Para além da cor

Com Alice Walker e outros autores, a literatura
negra está finalmente abandonando o gueto

A boa notícia sobre a literatura negra americana é que ela está deixando de ser negra para ser apenas literatura. Sobretudo o chamado romance negro vem se despindo cada vez mais da panóplia étnica, que o reduzia à literatura de resistência anticolonialista e antiimperialismo branco, para abraçar temas universais. Quem ganha com isso é o leitor. Afinal, por mais que se reconheça a importância histórica do empenho dos autores afro-americanos em expor e denunciar os mecanismos de controle e repressão dos brancos, não dá para negar que essa produção se tornou repetitiva e lamurienta.
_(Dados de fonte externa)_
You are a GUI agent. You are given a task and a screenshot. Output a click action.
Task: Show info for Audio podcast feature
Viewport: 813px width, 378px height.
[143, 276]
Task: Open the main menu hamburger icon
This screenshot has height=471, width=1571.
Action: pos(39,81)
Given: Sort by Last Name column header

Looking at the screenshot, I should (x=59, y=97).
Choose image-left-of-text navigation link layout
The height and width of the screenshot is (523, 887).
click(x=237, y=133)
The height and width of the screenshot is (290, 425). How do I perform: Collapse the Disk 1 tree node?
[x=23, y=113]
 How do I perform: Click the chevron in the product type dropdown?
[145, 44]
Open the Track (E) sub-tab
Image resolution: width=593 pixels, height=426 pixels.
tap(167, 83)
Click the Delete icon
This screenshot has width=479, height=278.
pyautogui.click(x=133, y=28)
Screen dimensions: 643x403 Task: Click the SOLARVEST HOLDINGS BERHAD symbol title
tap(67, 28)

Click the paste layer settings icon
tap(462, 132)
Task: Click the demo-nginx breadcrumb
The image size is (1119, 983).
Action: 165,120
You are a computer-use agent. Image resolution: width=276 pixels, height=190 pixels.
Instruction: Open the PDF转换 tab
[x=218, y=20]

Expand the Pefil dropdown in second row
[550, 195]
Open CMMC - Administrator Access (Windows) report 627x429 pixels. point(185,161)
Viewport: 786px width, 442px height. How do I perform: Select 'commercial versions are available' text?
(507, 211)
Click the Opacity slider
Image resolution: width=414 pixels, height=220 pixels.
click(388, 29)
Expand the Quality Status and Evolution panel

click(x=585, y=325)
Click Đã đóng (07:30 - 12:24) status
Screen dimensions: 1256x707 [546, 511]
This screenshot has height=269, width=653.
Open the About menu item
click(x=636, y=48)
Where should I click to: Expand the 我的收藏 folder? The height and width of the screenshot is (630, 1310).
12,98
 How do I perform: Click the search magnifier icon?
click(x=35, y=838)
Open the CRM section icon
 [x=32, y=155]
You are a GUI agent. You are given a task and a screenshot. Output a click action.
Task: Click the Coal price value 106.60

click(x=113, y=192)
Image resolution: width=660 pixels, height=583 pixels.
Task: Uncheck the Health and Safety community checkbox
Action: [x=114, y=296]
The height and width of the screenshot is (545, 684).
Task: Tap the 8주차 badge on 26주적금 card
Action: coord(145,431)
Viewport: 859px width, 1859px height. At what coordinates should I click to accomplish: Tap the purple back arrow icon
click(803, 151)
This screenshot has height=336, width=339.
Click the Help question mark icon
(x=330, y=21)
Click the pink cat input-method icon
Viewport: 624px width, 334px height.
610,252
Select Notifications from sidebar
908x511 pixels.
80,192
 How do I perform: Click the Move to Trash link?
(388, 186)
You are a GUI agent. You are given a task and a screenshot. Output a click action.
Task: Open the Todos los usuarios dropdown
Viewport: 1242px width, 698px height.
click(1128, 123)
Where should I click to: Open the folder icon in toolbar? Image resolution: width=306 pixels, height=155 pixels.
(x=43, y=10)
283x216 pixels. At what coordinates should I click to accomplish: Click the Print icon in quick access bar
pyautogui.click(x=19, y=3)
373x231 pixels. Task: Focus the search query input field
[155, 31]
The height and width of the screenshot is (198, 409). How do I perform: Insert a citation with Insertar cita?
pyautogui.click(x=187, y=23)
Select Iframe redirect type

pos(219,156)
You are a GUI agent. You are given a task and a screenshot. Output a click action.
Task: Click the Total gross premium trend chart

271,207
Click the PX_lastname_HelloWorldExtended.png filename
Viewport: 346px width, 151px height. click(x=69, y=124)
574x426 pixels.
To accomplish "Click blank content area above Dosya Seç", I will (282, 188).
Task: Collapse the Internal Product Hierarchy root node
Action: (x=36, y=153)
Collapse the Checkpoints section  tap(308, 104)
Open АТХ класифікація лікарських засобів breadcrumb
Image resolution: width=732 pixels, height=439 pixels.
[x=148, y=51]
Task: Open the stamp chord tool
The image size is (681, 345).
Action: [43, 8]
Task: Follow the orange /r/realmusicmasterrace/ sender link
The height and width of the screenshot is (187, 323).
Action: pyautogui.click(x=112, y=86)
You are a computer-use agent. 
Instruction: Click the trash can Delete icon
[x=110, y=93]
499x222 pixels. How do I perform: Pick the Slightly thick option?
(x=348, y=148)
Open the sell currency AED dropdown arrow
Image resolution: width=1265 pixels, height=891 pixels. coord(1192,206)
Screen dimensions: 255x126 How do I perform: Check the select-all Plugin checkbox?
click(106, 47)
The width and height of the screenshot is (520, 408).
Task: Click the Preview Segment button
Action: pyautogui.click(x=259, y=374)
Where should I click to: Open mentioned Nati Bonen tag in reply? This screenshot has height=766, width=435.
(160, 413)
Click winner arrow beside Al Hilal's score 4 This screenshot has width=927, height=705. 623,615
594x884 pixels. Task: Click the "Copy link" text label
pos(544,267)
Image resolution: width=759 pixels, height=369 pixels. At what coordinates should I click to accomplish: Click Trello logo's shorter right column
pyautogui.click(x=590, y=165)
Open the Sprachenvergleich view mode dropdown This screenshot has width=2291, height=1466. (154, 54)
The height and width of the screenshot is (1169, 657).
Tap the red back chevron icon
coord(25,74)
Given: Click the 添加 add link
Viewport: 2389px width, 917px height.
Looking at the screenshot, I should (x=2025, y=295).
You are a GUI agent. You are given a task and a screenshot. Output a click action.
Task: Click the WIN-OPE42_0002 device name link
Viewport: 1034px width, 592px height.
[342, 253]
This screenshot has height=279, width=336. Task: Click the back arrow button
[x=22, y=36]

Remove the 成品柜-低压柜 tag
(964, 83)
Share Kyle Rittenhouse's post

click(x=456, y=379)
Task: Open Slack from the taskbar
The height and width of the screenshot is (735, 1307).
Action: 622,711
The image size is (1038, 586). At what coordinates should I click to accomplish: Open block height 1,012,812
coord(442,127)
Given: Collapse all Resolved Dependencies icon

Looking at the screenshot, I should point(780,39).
É curioso, mas foi outra ladainha — a do movimento feminista — que ajudou a romper com o puro denuncismo e alçou a literatura negra para além do gueto. Tomem-se como exemplo os treze contos do volume De Amor e Desespero (Rocco; tradução de Waldéa Barcellos; 132 páginas; 16,50 reais), de Alice Walker. O livro, de 1967, foi um dos precursores dessa transição, que se intensificou nos últimos tempos. Com temas amplos, foi uma das primeiras obras de autor negro a ser adotadas nas escolas americanas. Ao narrar a história de mulheres negras subjugadas ora pelo machismo ora pela pobreza, a escritora desenhou uma superfície em que leitores brancos também se identificam. No melhor dos treze contos, o negro Jerome é um típico professor universitário americano que devora romances de tribunal. Além disso, trai a esposa e a vê como uma digna representante do "sexo frágil". Alice não está descrevendo um novo-aculturado, mas um americano médio que, apenas por acaso, é negro.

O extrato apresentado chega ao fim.